IS AN ACUTE CHOLECYSTITIS A LOCAL INFECTION? ANTIBIOTIC THERAPY PROBLEMS
Summary. Objective: to improve the results of surgical treatment of destructive forms of acute cholecystitis, taking into account the sensitivity of the isolated microflora to antibiotics.
Materials and methods. 347 patients with acute cholecystitis (AC) have been operated in the surgical department of Kiev Regional Clinical Hospital in 2016 – 2019. The control group included 275 AC patients operated on in 2013–2015, similar in sex, age, comorbidities, treatment and surgical tactics to each other, but with an empirical choice of antibiotic therapy. Bacteriological studies were performed to 237 patients with destructive forms of acute cholecystitis, where 531 microflora isolates were seeded.

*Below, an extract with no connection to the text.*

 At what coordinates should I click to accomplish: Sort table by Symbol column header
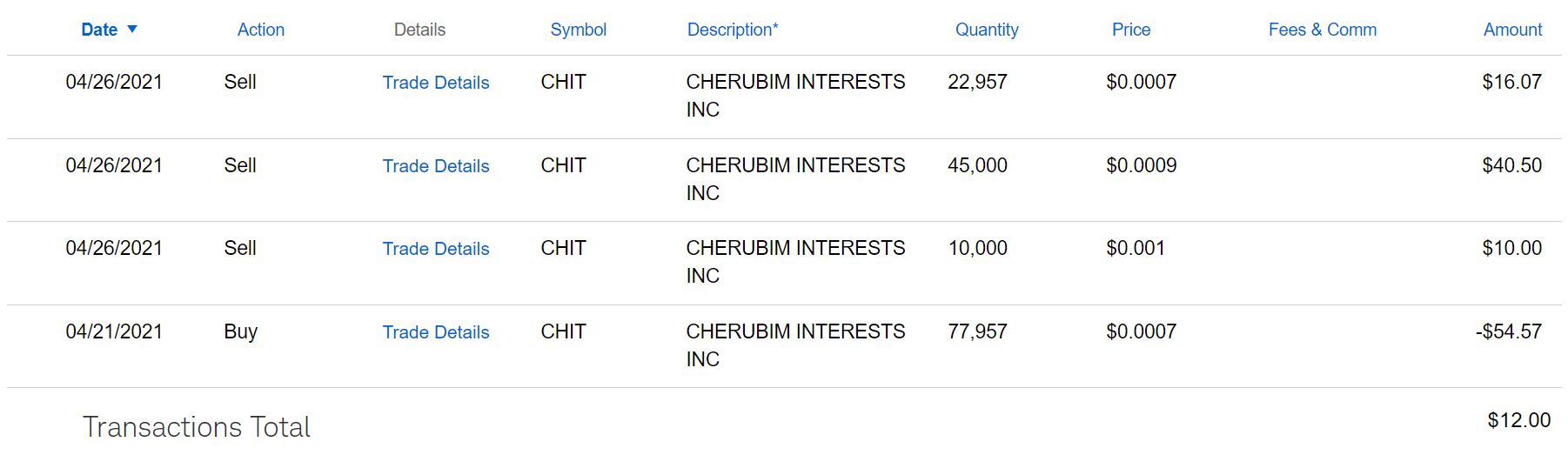[x=578, y=30]
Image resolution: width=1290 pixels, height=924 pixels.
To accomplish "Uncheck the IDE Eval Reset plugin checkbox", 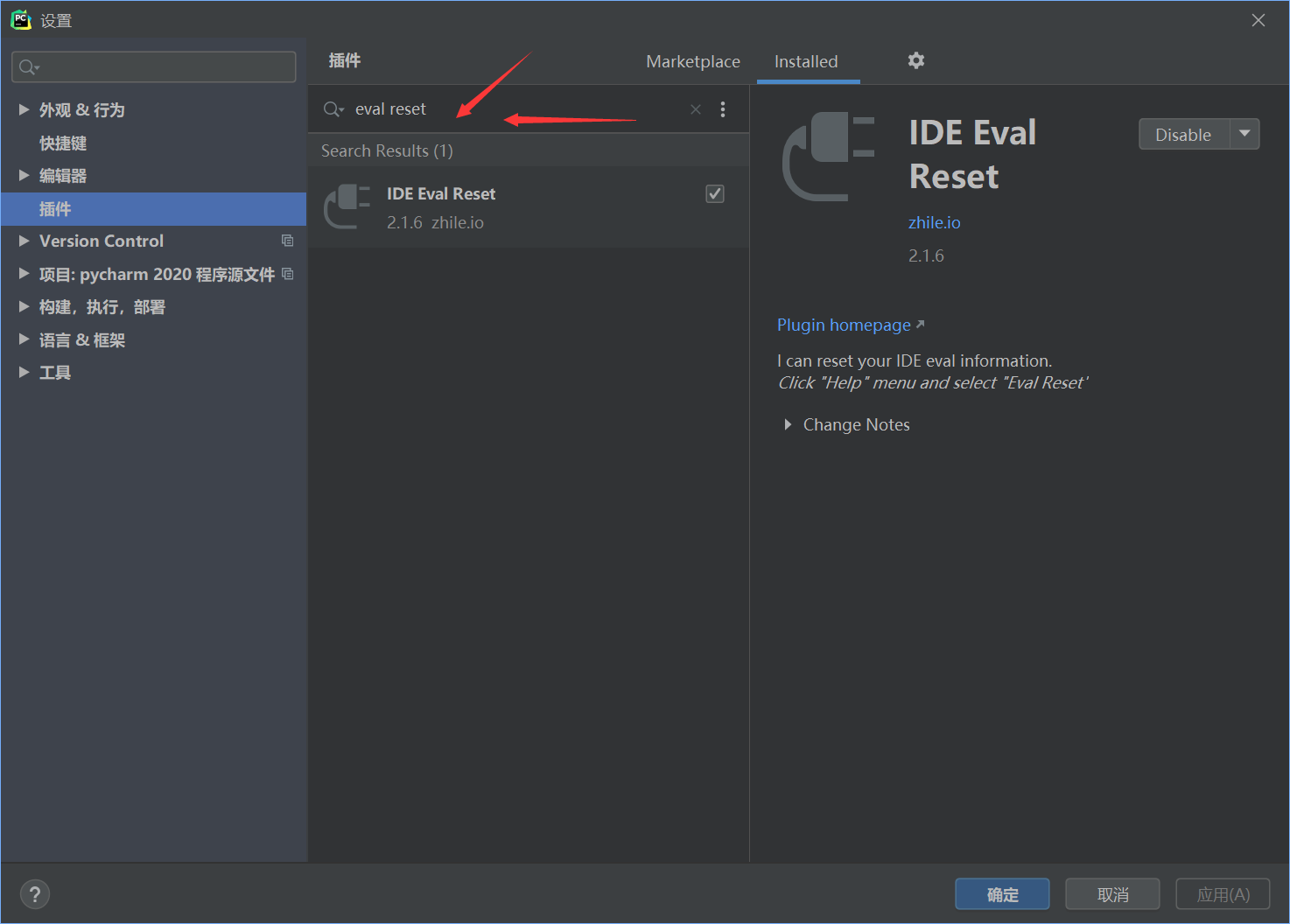I will pyautogui.click(x=715, y=193).
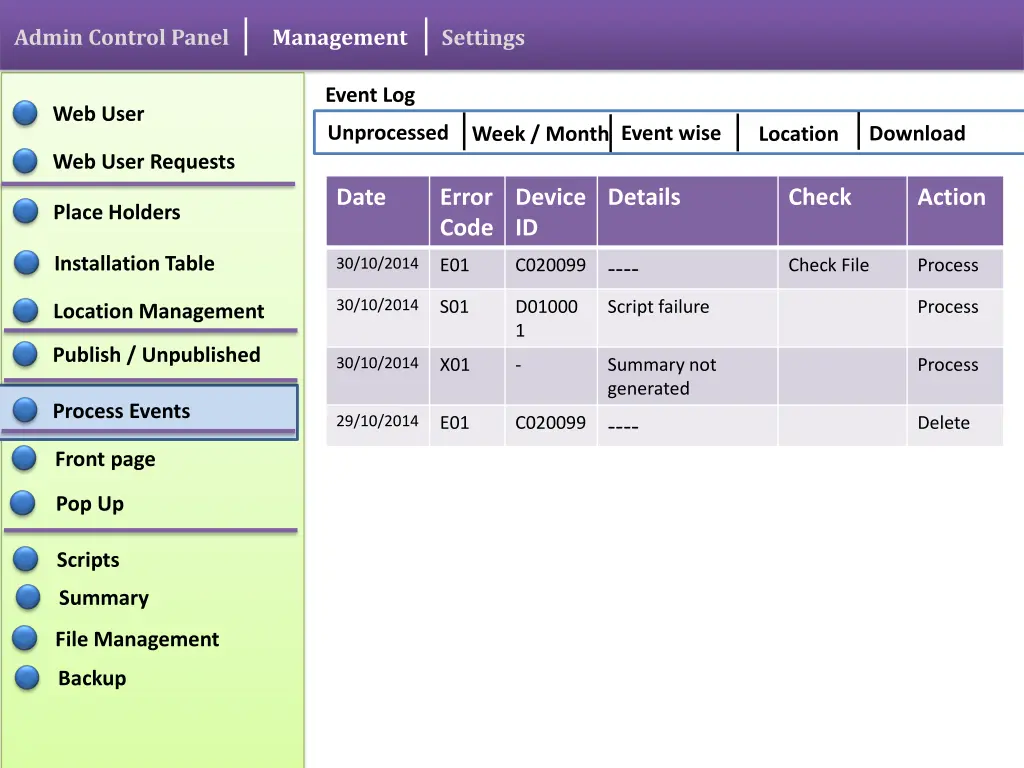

Results and discussion. The AC treatment group patients (n=347) were arranged according to Tokyo guidelines (2013) into 3 grades. Mild course (grade I, n=38, 11 %), microbiological studies were not conducted. Antibiotic prophylaxis with beta-lactam antibiotics was used. At moderately severe AC (grade II, n = 260, 75 %) escalation antibiotic therapy was carried out. At severe disease (grade III, n = 49, 14 %) de-escalation antibiotic therapy was performed.
Most often intestinal group microflora was sown. The highest sensitivity of microflora was marked for linezolid - 100 %. Also high sensitivity of microflora was revealed to beta-lactam antibiotics - 83.3 % (penicillins, cephalosporins, monobactams, and carbapenems).

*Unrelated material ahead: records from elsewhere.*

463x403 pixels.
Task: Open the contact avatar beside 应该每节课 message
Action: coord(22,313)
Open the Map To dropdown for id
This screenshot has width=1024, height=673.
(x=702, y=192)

The highest resistance was marked for unprotected penicillins: penicillin — 67.7 %, ampicillin — 83.3 %, amoxicillin — 100 %, oxacillin — 100 %; among cephalosporins: cefixime — 75.0 %, cefuroxime — 66.7 %; among fluoroquinolones: lomefloxacin and pefloxa-cin — 100 % resistance to seeded aerobic microflora.
In the control group (n=275) purulent complications were noted in 9.8 % (27 patients), fatal cases — 6, the total mortality rate was 2.18 %, postoperative — 1.45 % (4 patients). In the study group (n = 347), the number of purulent complications was reduced to 4 % (p˂0.01), the total mortality rate was reduced to 0.58 % (p˂0.05).
Conclusions: 1. Acute obstructive cholecystitis, acute emphysematous (gas) cholecystitis and AC complicated by choledocholithiasis or cholangitis are referred to the local abdominal infectious process. 2. Infection is not a leading factor on first stage for emphysematous, vascular and post-traumatic forms of AC, but it develops in a destructive gall bladder on second stage. 3. For the patients of the first grade by Tokio guideline 2013 we recommend the use of antibiotic prophylaxis. Under moderate grade — escalation antibiotic therapy and under severe grade of the AC — de-escalation antibiotic therapy, followed by the use of selective antibacterial agents should be administered. 4. The highest selective sensitivity of seeded microflora in patients with destructive forms of AC was marked for oxazolidinones (linezolid) — (100 %), as well as for beta-lactam antibiotics (83.3 %). 5. The control group patients had decreased number of suppurations (from 9.8 to 4 %; p<0.01), and decreased mortality rate (from 2.18 to 0.58 %; p<0.05).